_Goal of the exercise_. At the line with "Click the down chevron beside Liverpool", start transcribing; stop after the last line of the data below. Keep it exact and leave pictures out.

_Supplied records_.

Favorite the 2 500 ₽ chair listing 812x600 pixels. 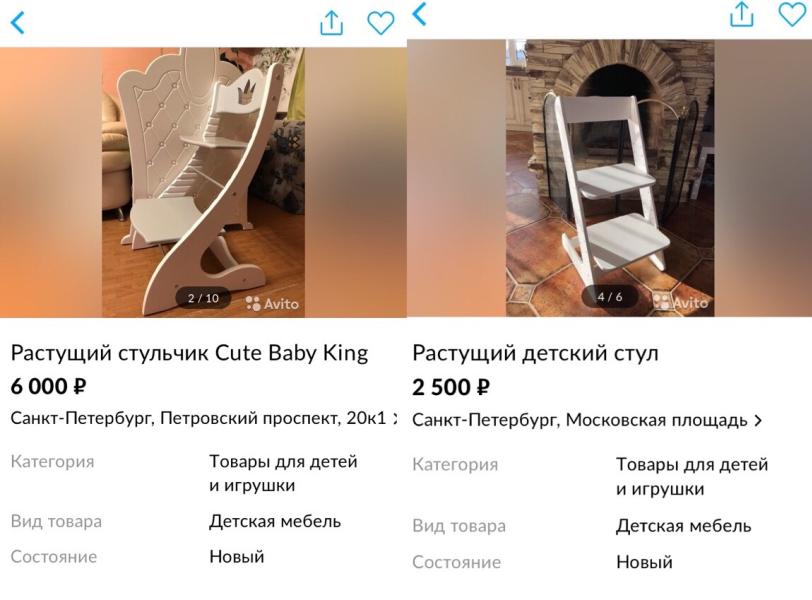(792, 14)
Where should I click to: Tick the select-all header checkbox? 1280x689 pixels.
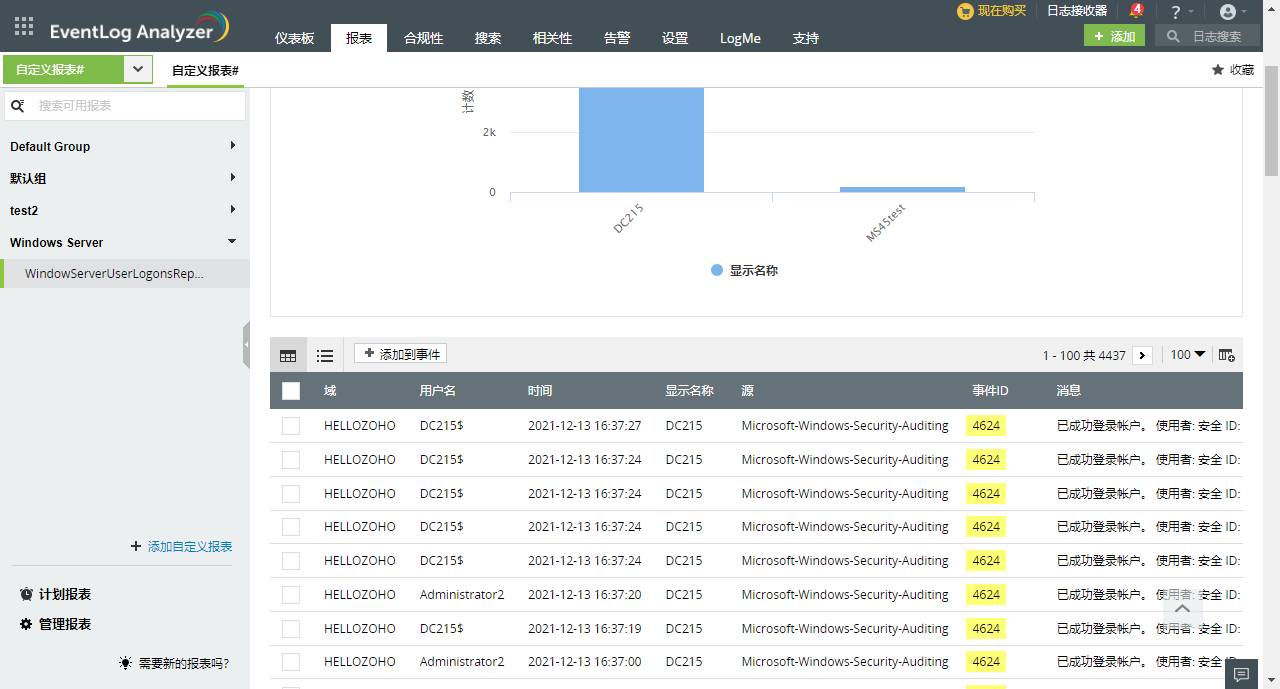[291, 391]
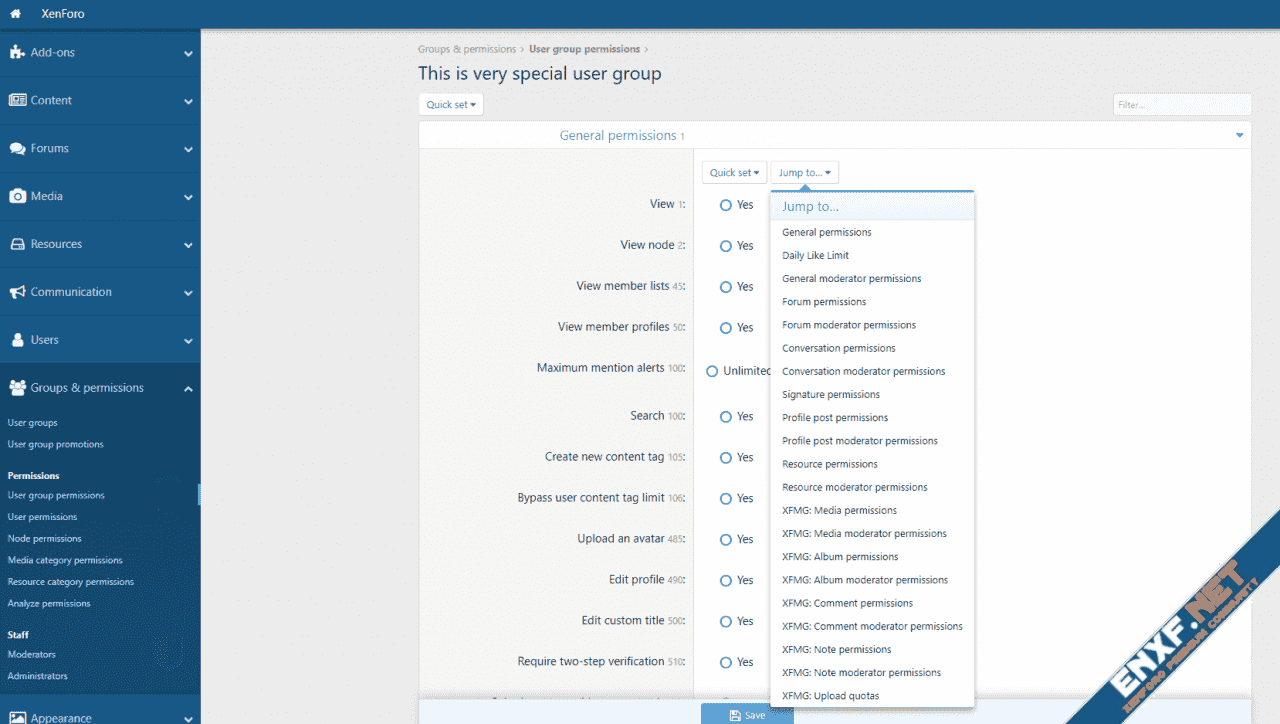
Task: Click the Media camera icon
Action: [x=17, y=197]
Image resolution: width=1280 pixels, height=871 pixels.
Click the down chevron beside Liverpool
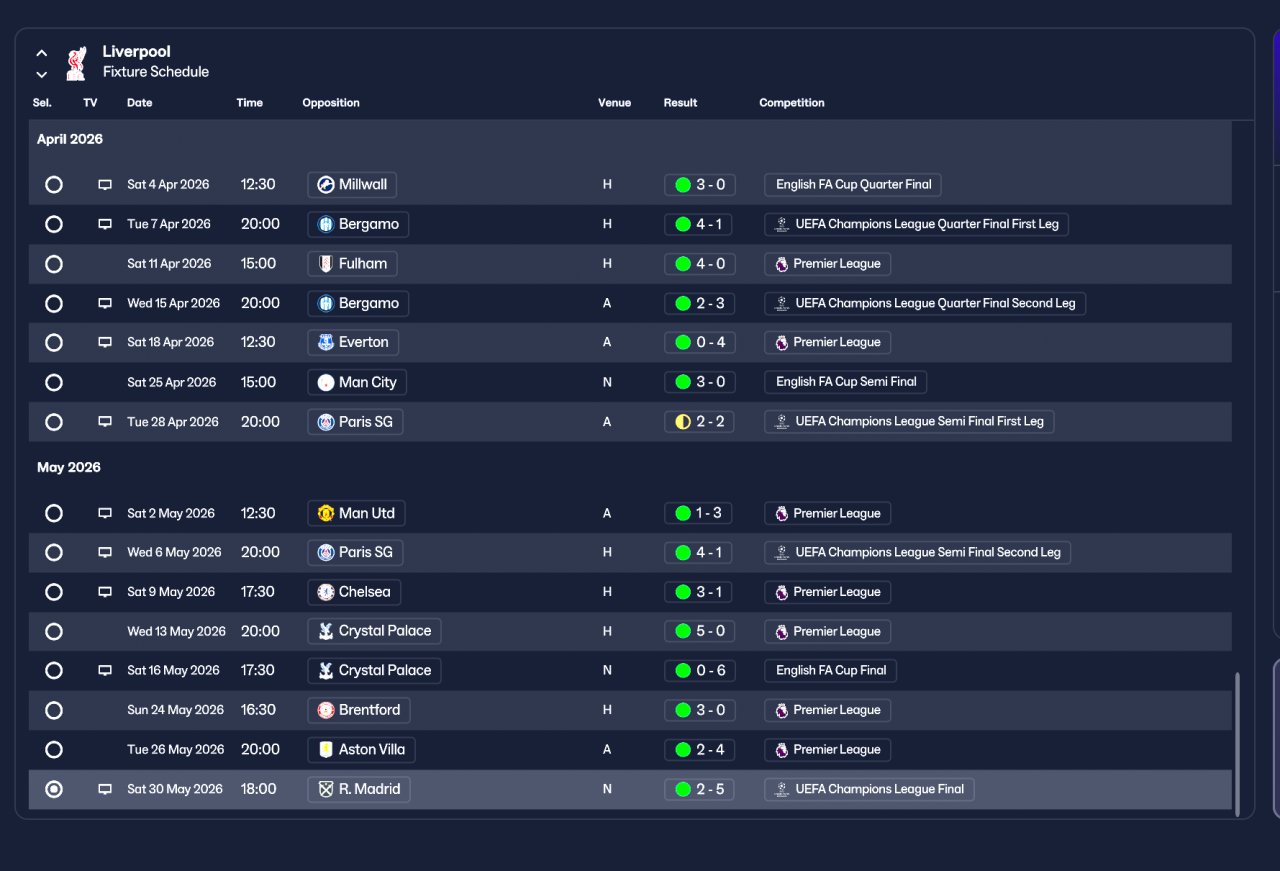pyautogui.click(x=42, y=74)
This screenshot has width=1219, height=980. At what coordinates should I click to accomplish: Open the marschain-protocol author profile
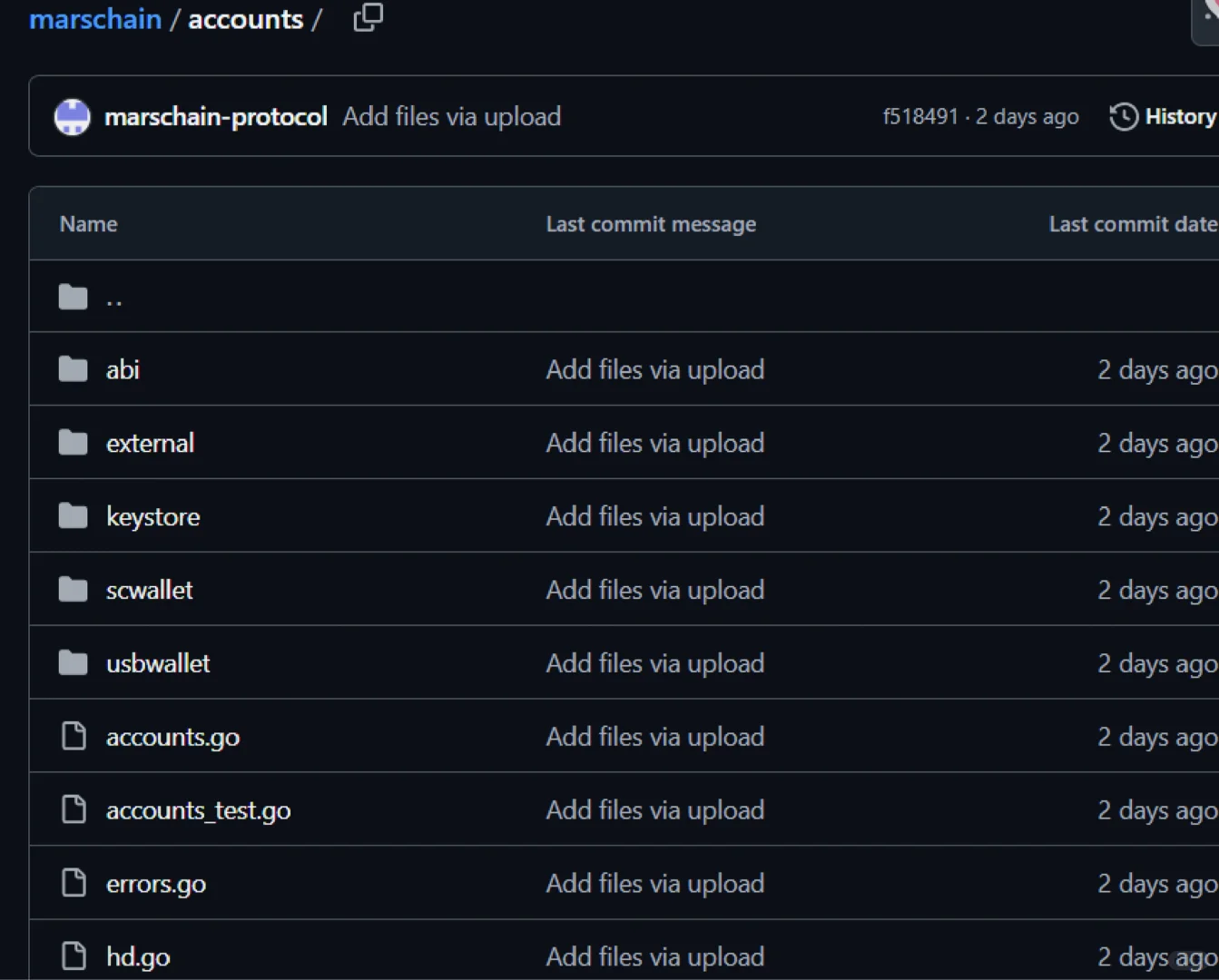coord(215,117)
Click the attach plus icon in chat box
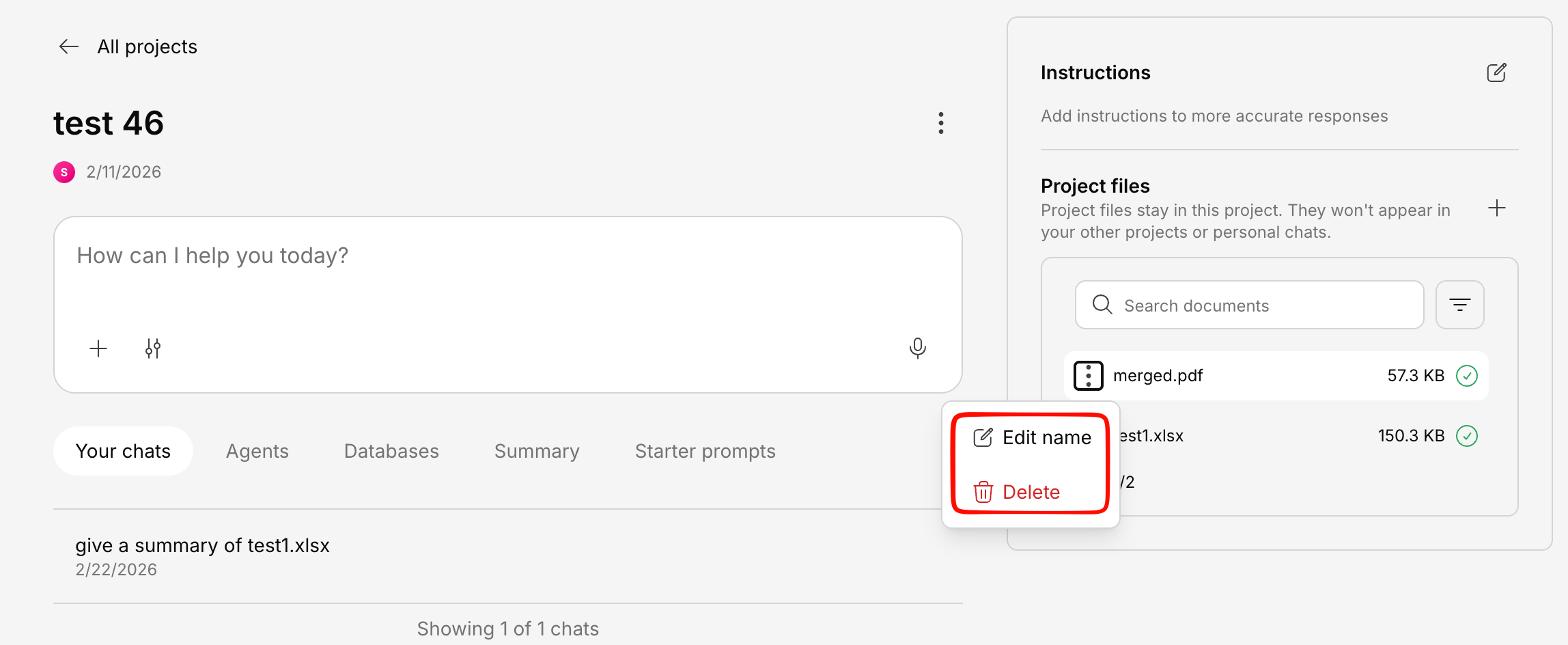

_Solved problem_.
Click the down chevron beside Liverpool
pyautogui.click(x=42, y=74)
This screenshot has width=1219, height=980. At what coordinates should I click to accomplish: Open the marschain-protocol author profile
coord(215,117)
Click the attach plus icon in chat box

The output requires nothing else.